▶ **Data extracts**:
# # # # #

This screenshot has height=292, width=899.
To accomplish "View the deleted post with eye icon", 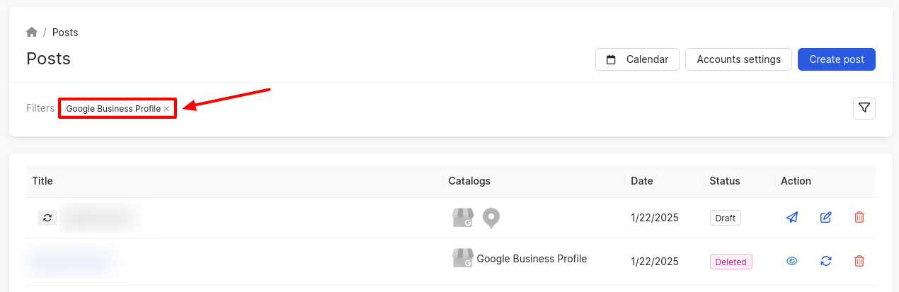I will [x=792, y=262].
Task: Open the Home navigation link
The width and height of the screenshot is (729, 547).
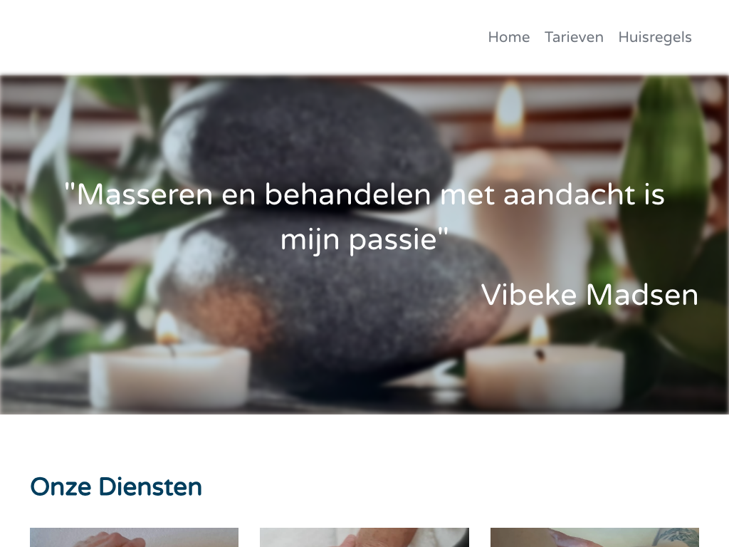Action: click(508, 37)
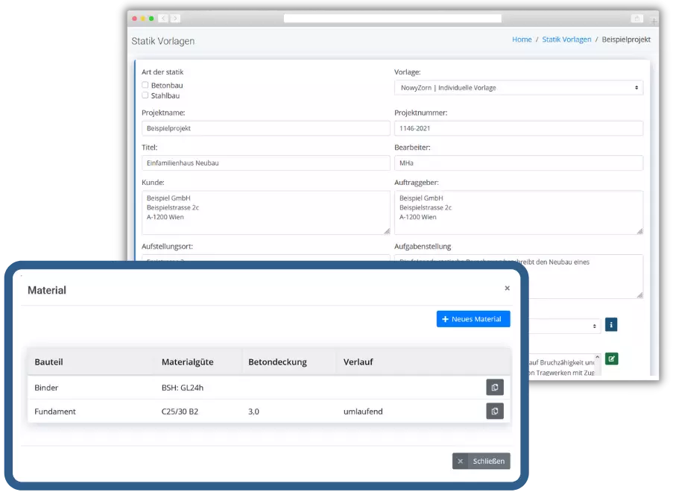Image resolution: width=673 pixels, height=495 pixels.
Task: Open a new browser tab with plus
Action: (x=654, y=22)
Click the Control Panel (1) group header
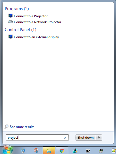The width and height of the screenshot is (116, 154). pos(20,30)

# # # # #

The output must start at the line holding "The width and height of the screenshot is (729, 547).", end at the last line of the listing above, and show each line exactly; please omit all pictures.

▶ **Response to the task**:
The width and height of the screenshot is (729, 547).
Action: click(508, 37)
Image resolution: width=673 pixels, height=495 pixels.
Task: Open a new browser tab with plus
Action: (x=654, y=22)
Click the Control Panel (1) group header
The width and height of the screenshot is (116, 154). pos(20,30)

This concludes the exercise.